예제 #1
0
def run_colfil(inputcID,nodesf,subids):
    inputID=inputcID
    engine = create_engine('mysql+pymysql://X:X@localhost/X?unix_socket=X')
    con = mdb.connect(user= '******', passwd='X', db='X',unix_socket='X',charset='utf8')
    with con:
        cur = con.cursor()
        cur.execute("SELECT distinct cID FROM ChannelInfo")# limit 1000")
        response = cur.fetchall()
        cur.close()
    existIDs = set(np.array(response).flatten())
    print "Database contains info about",len(existIDs),"YT channels"
    #determine for which channels in the target community we are stil missing data
    pullcids=list(set(nodesf)-set(existIDs))
    print "Have to pull Channel info for",len(pullcids),"channels that are listed in the target community"
    counti=0
    for cID in pullcids:
        try:
            counti=counti+1
            df_r=yt.channelinfo(cID)
            #print 'Info pulled for channel ', df_r.cTitle.values,  ': pulled'
            df_r.to_sql('ChannelInfo', engine, if_exists='append', index=False)
        except HttpError:
            print "Can not pull channel",cID,"info, going to create a NotChannel record"
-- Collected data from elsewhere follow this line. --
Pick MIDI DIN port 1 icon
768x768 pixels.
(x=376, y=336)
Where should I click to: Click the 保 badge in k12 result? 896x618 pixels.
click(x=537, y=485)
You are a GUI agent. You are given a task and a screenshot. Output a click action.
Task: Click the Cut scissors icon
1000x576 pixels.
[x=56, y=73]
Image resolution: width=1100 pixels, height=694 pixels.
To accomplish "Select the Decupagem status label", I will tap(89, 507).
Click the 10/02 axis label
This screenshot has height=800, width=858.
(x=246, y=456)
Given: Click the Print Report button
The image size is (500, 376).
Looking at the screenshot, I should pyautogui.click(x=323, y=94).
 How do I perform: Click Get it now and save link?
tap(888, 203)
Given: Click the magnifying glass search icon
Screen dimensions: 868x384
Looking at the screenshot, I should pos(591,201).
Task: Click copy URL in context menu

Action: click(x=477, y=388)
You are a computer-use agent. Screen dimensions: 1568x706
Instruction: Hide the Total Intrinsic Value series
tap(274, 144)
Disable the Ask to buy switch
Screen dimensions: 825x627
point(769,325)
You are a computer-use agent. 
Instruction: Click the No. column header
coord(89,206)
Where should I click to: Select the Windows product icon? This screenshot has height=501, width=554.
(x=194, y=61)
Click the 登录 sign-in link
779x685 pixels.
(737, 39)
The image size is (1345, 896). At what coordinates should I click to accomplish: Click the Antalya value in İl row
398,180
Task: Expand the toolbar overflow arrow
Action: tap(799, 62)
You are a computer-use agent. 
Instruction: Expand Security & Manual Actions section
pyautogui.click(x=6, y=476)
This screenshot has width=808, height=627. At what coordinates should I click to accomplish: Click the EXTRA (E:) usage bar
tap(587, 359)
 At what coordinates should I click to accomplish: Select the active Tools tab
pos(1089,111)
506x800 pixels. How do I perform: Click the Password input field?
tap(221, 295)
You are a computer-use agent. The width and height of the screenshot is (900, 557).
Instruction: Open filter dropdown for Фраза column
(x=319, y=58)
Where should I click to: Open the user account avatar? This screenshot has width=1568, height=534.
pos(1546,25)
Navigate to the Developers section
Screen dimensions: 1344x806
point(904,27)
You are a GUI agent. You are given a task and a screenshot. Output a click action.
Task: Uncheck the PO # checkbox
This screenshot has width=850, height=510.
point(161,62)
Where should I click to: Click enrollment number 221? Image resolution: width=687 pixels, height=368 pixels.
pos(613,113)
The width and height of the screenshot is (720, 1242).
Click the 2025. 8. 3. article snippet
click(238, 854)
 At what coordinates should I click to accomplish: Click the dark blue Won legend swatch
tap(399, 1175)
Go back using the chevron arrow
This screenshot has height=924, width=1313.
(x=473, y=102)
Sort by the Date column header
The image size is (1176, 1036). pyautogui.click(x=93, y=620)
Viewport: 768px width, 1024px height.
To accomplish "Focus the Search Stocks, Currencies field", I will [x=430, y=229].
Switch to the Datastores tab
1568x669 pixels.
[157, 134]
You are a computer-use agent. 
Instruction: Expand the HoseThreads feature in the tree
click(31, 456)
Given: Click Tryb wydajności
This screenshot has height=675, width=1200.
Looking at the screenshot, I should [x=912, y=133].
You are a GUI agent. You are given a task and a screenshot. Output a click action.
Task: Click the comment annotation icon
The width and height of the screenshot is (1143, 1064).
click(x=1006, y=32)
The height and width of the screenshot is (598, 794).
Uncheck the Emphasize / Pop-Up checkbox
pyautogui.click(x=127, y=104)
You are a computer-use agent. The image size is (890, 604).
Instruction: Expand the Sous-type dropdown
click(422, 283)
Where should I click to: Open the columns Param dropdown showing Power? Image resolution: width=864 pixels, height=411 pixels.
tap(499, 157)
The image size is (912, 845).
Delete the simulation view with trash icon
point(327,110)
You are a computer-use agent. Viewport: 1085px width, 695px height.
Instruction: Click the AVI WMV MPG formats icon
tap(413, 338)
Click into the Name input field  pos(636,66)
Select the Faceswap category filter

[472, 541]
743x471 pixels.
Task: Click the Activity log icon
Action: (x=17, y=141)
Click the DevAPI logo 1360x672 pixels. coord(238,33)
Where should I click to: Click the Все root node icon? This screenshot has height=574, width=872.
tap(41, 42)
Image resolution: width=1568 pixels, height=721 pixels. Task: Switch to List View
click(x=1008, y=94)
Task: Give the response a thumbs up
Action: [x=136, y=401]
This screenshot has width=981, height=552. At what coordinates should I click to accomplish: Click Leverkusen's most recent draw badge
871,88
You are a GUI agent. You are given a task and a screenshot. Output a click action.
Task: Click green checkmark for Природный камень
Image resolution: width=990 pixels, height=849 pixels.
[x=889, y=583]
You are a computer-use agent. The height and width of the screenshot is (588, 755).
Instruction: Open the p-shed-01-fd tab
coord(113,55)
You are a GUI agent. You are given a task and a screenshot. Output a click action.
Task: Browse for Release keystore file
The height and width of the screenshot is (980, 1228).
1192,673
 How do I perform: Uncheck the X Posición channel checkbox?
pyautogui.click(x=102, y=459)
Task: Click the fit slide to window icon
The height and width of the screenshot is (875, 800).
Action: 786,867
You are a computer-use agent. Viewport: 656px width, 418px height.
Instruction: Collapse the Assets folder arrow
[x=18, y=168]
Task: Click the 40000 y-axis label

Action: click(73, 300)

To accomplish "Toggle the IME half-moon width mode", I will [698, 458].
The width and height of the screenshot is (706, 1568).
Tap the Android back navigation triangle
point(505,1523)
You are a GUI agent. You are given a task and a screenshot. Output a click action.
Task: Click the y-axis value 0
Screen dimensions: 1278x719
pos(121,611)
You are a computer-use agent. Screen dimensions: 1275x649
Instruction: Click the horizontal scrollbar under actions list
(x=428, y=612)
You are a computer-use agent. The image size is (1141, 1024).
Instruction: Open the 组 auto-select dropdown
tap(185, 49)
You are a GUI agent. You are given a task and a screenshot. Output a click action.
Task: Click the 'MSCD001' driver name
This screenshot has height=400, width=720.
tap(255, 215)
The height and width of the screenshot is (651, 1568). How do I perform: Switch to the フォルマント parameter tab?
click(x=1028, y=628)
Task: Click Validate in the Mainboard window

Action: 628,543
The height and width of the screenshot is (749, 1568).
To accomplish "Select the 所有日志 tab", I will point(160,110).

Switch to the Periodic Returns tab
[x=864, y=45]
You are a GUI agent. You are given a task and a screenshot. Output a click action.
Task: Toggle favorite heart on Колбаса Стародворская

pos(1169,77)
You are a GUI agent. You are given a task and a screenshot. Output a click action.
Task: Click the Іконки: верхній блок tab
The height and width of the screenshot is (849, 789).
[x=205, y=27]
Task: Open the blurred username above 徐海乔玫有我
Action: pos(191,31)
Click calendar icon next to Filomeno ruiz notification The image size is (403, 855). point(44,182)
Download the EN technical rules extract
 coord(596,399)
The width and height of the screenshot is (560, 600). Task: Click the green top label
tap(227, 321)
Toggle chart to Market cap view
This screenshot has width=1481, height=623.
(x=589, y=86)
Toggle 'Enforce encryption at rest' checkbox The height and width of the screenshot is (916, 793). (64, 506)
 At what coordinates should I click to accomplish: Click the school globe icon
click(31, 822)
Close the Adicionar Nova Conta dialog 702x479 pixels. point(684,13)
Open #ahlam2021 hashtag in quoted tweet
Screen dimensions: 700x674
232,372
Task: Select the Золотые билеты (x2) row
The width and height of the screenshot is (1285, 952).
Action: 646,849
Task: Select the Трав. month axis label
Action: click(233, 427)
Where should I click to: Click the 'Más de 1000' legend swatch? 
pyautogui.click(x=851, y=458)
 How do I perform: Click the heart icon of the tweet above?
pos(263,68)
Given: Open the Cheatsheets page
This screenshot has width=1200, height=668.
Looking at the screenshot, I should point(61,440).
            df_r = pd.DataFrame({ 'cID' : pd.Series(cID),
                                 'DateAdded' : pd.Series('None'),
                                 'cTitle' : pd.Series('NotChannel'),
                                 'cDescr' : pd.Series('None'),
                                 'UploadsID' : pd.Series('None'),
                                 'SubCount': 0,
                                 'ViewCount': 0,
                                 'picUrl' : pd.Series('None'),
                                })
            df_r.to_sql('ChannelInfo', engine, if_exists='append', index=False)
            pass
    #print "pulled channel info for new matches, connect to database and load all channel info"
    con = mdb.connect(user= '******', passwd='X', db='X',unix_socket='X',charset='utf8')
    sqlstr='SELECT cID,cTitle,VideoCount,SubCount,ViewCount,cDescr,UploadsID,picUrl FROM ChannelInfo WHERE cID IN (%s)' 
    in_p = ', '.join(itertools.repeat('%s', len(nodesf)))
    sqlstr = sqlstr % in_p
    with con:
        cur = con.cursor()
        cur.execute(sqlstr, nodesf)
        response = cur.fetchall()
        cur.close()
    print "pulled info about", np.array(response).shape, " channels in target community"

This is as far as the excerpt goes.